======== Data lines

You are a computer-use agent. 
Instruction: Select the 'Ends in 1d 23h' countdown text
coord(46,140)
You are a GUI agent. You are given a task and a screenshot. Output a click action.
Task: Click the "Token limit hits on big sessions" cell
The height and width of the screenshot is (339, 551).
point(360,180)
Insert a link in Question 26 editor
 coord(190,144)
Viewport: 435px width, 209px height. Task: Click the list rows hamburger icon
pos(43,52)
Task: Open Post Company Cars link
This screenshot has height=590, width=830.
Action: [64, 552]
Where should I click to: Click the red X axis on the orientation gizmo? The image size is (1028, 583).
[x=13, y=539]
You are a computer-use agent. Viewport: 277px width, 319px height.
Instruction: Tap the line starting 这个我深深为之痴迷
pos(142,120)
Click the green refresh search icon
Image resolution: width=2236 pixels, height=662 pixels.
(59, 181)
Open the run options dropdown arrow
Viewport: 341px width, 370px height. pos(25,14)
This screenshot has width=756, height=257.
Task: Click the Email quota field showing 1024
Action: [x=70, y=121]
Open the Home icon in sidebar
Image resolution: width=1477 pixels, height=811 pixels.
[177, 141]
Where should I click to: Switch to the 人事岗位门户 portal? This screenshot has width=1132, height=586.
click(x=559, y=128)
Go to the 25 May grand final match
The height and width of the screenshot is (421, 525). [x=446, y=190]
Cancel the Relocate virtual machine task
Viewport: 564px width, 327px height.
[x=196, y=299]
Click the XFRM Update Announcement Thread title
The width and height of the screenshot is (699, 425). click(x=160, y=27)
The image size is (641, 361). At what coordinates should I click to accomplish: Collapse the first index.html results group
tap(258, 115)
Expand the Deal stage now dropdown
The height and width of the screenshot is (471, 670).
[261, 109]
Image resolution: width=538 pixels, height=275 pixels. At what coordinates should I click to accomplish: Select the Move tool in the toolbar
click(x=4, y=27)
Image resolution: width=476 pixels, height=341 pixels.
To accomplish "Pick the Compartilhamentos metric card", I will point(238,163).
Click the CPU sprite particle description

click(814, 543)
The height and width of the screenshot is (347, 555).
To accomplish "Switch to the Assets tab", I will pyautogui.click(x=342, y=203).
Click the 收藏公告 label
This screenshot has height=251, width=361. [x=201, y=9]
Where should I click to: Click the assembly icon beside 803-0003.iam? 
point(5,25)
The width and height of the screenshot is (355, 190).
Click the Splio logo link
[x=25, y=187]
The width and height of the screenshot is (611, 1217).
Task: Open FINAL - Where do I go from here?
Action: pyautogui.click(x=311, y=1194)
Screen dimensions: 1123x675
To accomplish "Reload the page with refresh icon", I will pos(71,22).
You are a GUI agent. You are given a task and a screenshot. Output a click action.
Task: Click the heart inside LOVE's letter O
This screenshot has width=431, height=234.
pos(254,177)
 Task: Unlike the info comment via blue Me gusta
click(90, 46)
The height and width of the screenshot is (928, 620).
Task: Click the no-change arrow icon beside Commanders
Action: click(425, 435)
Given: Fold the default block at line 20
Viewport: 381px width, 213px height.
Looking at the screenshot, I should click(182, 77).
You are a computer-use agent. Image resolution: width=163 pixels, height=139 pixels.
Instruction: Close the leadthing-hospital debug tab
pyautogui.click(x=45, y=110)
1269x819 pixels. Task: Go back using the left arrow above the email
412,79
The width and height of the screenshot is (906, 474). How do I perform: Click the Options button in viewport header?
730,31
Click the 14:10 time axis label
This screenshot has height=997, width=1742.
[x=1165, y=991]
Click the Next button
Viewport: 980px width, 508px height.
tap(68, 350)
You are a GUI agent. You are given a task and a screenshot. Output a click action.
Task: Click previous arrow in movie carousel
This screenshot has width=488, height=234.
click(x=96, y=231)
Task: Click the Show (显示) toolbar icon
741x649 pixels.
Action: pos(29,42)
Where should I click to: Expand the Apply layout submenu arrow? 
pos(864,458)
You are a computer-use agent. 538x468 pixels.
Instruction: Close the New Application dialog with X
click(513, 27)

================

Task: Change each occurrence of "Instruction" in the listing to "Command" and reproduce everything else unaltered.

Result for this exercise:
You are a computer-use agent. 
Command: Select the 'Ends in 1d 23h' countdown text
coord(46,140)
You are a GUI agent. You are given a task and a screenshot. Output a click action.
Task: Click the "Token limit hits on big sessions" cell
The height and width of the screenshot is (339, 551).
point(360,180)
Insert a link in Question 26 editor
 coord(190,144)
Viewport: 435px width, 209px height. Task: Click the list rows hamburger icon
pos(43,52)
Task: Open Post Company Cars link
This screenshot has height=590, width=830.
Action: [64, 552]
Where should I click to: Click the red X axis on the orientation gizmo? The image size is (1028, 583).
[x=13, y=539]
You are a computer-use agent. Viewport: 277px width, 319px height.
Command: Tap the line starting 这个我深深为之痴迷
pos(142,120)
Click the green refresh search icon
Image resolution: width=2236 pixels, height=662 pixels.
(59, 181)
Open the run options dropdown arrow
Viewport: 341px width, 370px height. pos(25,14)
This screenshot has width=756, height=257.
Task: Click the Email quota field showing 1024
Action: [x=70, y=121]
Open the Home icon in sidebar
Image resolution: width=1477 pixels, height=811 pixels.
[177, 141]
Where should I click to: Switch to the 人事岗位门户 portal? This screenshot has width=1132, height=586.
click(x=559, y=128)
Go to the 25 May grand final match
The height and width of the screenshot is (421, 525). [x=446, y=190]
Cancel the Relocate virtual machine task
Viewport: 564px width, 327px height.
[x=196, y=299]
Click the XFRM Update Announcement Thread title
The width and height of the screenshot is (699, 425). click(x=160, y=27)
The image size is (641, 361). At what coordinates should I click to accomplish: Collapse the first index.html results group
tap(258, 115)
Expand the Deal stage now dropdown
The height and width of the screenshot is (471, 670).
[261, 109]
Image resolution: width=538 pixels, height=275 pixels. At what coordinates should I click to accomplish: Select the Move tool in the toolbar
click(x=4, y=27)
Image resolution: width=476 pixels, height=341 pixels.
To accomplish "Pick the Compartilhamentos metric card", I will point(238,163).
Click the CPU sprite particle description

click(814, 543)
The height and width of the screenshot is (347, 555).
To accomplish "Switch to the Assets tab", I will pyautogui.click(x=342, y=203).
Click the 收藏公告 label
This screenshot has height=251, width=361. [x=201, y=9]
Where should I click to: Click the assembly icon beside 803-0003.iam? 
point(5,25)
The width and height of the screenshot is (355, 190).
Click the Splio logo link
[x=25, y=187]
The width and height of the screenshot is (611, 1217).
Task: Open FINAL - Where do I go from here?
Action: pyautogui.click(x=311, y=1194)
Screen dimensions: 1123x675
To accomplish "Reload the page with refresh icon", I will pos(71,22).
You are a GUI agent. You are given a task and a screenshot. Output a click action.
Task: Click the heart inside LOVE's letter O
This screenshot has width=431, height=234.
pos(254,177)
 Task: Unlike the info comment via blue Me gusta
click(90, 46)
The height and width of the screenshot is (928, 620).
Task: Click the no-change arrow icon beside Commanders
Action: click(425, 435)
Given: Fold the default block at line 20
Viewport: 381px width, 213px height.
Looking at the screenshot, I should click(182, 77).
You are a computer-use agent. Image resolution: width=163 pixels, height=139 pixels.
Command: Close the leadthing-hospital debug tab
pyautogui.click(x=45, y=110)
1269x819 pixels. Task: Go back using the left arrow above the email
412,79
The width and height of the screenshot is (906, 474). How do I perform: Click the Options button in viewport header?
730,31
Click the 14:10 time axis label
This screenshot has height=997, width=1742.
[x=1165, y=991]
Click the Next button
Viewport: 980px width, 508px height.
tap(68, 350)
You are a GUI agent. You are given a task and a screenshot. Output a click action.
Task: Click previous arrow in movie carousel
This screenshot has width=488, height=234.
click(x=96, y=231)
Task: Click the Show (显示) toolbar icon
741x649 pixels.
Action: pos(29,42)
Where should I click to: Expand the Apply layout submenu arrow? 
pos(864,458)
You are a computer-use agent. 538x468 pixels.
Command: Close the New Application dialog with X
click(513, 27)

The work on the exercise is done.